Text provided
------

From Spark to Flame: ROS‐ and Light‐Cascade Activatable NIR‐II AIE Probe for Precise Tumor Imaging and Self‐Amplifying Phototherapy

Abstract The development of photoactivatable theranostic probes represents a major focus in precision tumor therapy. However, those previously reported probes often suffer from limited photoresponsivity, short excitation/emission wavelengths, and inactivity in the absence of light, restricting their ability to precisely diagnose deep‐seated tumors or enable effective phototherapy without auxiliary interventions. To address these challenges, this study designs a second near‐infrared (NIR‐II) aggregation‐induced emission (AIE) theranostic probe based on a dihydroindole skeleton, featuring dual reactive oxygen species (ROS)‐ and NIR light‐cascade activation. Upon ROS activation in the tumor microenvironment, TT‐DHIn undergoes transformation into TT‐In, exhibiting NIR‐II fluorescence emission and photodynamic/photothermal therapy (PDT/PTT) capabilities, thereby serving as a photoactivatable “guiding radar” with an exceptional signal‐to‐background ratio. Following pre‐activation, TT‐In efficiently generates ROS under 660 nm laser irradiation, enabling self‐supplementation of intratumor ROS. Furthermore, the intratumor TT‐DHIn undergoes cyclic conversion into TT‐In, significantly enhancing phototherapeutic efficacy and demonstrating potent in vitro cytotoxicity and in vivo tumor eradication. This dual‐activatable cascade strategy synergistically integrates tumor biomarker (ROS) responsiveness with photoactivation, offering a promising platform for NIR‐II imaging‐guided precision phototheranostics with strong potential for clinical translation.

------

Supplied data
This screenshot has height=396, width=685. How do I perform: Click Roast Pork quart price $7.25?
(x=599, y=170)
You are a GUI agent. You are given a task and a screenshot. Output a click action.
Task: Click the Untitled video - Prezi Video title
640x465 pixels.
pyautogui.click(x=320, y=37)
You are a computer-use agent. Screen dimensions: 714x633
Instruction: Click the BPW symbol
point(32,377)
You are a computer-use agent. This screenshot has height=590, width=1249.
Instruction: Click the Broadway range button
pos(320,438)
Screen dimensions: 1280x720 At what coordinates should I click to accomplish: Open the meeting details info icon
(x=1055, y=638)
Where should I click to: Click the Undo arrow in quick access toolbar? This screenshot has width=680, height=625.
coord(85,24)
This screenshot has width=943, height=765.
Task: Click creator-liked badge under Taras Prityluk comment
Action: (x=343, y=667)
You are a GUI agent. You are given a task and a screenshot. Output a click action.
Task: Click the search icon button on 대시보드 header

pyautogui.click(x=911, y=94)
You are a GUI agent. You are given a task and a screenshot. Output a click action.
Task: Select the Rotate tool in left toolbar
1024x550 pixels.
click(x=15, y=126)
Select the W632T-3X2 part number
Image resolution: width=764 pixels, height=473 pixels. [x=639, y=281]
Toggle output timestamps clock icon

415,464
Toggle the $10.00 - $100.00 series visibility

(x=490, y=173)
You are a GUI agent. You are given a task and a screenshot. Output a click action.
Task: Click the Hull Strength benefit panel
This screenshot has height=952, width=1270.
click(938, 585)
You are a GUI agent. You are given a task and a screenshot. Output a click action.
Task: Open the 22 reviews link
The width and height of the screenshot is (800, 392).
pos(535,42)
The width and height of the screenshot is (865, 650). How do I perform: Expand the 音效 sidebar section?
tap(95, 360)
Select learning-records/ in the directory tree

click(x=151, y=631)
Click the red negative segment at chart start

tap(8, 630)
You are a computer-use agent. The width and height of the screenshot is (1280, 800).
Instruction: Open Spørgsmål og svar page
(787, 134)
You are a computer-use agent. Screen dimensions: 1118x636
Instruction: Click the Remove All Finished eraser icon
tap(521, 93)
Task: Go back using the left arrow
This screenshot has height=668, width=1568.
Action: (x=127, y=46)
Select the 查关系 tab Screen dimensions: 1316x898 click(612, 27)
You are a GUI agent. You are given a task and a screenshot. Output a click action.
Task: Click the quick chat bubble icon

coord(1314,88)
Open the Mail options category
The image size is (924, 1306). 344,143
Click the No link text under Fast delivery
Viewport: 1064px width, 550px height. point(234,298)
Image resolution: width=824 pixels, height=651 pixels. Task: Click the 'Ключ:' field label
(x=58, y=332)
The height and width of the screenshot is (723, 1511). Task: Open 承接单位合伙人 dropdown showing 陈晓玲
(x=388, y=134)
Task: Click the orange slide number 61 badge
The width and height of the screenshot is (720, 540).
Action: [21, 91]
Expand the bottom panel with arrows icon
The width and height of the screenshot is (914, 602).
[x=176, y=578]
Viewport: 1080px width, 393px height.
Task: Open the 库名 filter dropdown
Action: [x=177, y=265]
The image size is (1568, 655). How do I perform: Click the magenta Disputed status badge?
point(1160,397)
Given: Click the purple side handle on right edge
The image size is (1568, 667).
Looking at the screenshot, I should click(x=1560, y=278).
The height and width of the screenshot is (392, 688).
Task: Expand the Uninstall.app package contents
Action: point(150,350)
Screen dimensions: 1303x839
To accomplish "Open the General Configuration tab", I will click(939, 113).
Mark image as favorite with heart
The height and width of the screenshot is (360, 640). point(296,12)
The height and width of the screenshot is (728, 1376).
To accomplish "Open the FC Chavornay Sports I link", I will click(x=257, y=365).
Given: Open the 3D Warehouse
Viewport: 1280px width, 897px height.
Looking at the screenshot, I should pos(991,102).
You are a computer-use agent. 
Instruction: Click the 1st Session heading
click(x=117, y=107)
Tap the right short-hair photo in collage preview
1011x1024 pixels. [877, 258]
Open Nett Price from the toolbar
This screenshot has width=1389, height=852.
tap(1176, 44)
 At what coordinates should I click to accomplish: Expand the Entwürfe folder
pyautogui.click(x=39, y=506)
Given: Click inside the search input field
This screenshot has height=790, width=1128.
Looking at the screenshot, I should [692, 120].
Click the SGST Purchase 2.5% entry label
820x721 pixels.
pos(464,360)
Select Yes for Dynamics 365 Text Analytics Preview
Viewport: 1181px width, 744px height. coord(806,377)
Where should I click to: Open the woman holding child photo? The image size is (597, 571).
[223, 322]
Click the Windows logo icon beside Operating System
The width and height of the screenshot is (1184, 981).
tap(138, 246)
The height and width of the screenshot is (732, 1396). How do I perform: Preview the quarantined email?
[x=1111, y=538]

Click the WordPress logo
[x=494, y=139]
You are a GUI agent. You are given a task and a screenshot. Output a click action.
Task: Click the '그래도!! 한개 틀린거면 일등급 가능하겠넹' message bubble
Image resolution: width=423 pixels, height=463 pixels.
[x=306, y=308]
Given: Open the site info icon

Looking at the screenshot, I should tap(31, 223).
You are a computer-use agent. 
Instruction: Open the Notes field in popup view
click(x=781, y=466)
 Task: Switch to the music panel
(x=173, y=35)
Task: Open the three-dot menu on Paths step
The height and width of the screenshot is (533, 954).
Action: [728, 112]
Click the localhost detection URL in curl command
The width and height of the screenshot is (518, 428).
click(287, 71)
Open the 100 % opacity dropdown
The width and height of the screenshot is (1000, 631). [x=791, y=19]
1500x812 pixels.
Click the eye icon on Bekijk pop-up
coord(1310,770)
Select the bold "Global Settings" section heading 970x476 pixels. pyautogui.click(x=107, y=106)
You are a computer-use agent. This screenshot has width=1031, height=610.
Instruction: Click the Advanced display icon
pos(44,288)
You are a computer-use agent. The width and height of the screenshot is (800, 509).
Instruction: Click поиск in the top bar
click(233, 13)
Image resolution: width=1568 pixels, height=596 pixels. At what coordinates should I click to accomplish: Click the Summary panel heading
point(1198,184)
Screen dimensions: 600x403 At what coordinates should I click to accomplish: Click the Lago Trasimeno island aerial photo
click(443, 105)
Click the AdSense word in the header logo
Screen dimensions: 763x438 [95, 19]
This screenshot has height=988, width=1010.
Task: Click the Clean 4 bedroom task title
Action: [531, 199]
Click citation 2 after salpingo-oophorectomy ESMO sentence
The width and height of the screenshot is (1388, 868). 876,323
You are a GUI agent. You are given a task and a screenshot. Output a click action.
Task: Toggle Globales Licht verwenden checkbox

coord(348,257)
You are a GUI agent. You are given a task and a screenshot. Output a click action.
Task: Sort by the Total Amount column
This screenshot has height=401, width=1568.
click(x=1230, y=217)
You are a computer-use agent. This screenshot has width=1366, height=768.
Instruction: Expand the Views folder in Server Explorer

------

Problem to work on
In the abstract on the NIR‐II AIE probe, please state the laser wavelength under which TT‐In generates ROS after pre‐activation.

Output below
660 nm